--- EXCERPTED DATA ---

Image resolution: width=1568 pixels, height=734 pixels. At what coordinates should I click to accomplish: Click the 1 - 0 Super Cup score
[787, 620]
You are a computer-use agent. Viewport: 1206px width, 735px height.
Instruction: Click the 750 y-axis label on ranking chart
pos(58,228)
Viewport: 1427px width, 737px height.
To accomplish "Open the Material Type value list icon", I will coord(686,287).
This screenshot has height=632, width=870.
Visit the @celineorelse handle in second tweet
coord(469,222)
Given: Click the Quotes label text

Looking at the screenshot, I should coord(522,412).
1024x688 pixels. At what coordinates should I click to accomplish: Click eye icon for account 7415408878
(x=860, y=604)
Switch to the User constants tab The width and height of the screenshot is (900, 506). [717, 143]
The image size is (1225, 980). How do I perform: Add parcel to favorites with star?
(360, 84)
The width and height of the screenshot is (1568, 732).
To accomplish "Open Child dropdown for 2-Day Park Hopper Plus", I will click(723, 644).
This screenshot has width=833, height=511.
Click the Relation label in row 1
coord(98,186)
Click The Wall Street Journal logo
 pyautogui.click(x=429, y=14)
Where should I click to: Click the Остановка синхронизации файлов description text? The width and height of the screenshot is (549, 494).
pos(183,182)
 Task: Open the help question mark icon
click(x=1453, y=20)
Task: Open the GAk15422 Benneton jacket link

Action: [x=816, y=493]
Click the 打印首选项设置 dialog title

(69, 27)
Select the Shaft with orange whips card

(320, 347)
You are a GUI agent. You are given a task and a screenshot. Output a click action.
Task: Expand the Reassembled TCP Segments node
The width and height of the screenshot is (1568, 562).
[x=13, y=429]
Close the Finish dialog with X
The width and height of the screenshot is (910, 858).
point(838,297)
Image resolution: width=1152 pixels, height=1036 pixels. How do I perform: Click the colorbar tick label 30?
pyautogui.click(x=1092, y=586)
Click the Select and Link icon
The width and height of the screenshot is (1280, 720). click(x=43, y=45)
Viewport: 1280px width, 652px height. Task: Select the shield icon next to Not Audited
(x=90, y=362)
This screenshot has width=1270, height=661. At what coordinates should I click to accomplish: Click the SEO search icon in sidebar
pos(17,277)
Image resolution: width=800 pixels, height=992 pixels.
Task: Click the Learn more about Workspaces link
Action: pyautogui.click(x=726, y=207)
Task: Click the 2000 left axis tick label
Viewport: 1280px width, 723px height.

---

Your reply should be the number of lines in the entries that contain "will", nothing more.

▶ _REPLY TO THE TASK_
2